Huntington’s disease (HD) arises from of an expanded polyglutamine-coding trinucleotide repeat in exon 1 of the huntingtin gene. Despite considerable research, a successful disease modifying therapy has yet to be confirmed. Cholesterol homeostasis in brain is considered one of the biological processes to be disturbed in HD. In the current study we show that non-esterified 24S-hydroxycholesterol (24S-HC), the stereo-specific brain-derived cholesterol metabolite that can cross the blood brain barrier, is at a lower concentration in plasma of a group of people with manifest HD than in groups of people with premanifest HD or healthy controls.
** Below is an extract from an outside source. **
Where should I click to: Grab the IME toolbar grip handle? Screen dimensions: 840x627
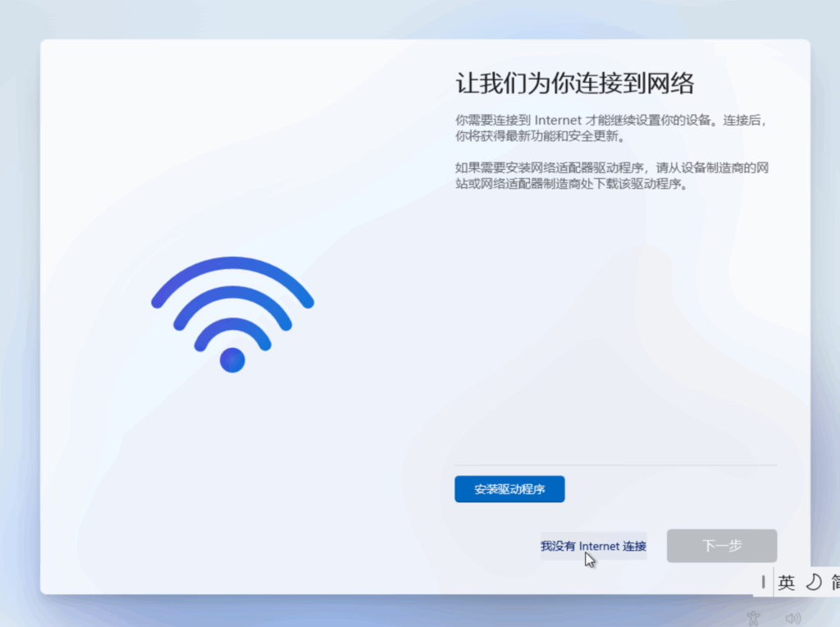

Although our data does not indicate that 24S-HC is a prognostic biomarker at the individual level, it could potentially be used to monitor a pharmacodynamic response for groups of patients, or perhaps of disease progression in individuals. In addition, by exploiting binary classification techniques we show that a diagnostic model can be developed giving a good to very good performance according to the area under the curve (AUC) in receiver operating characteristic (ROC) curves to distinguish people with premanifest HD from people with manifest HD. This will be tested in future studies and could be valuable in monitoring therapeutic response. Notably, the most important metabolites in the binary classification models were plasma levels of 24S-HC and of the cholesterol precursor 7-dehydrocholesterol, both of which showed statistical changes in the manifest HD group, reinforcing the involvement of cholesterol metabolism in HD.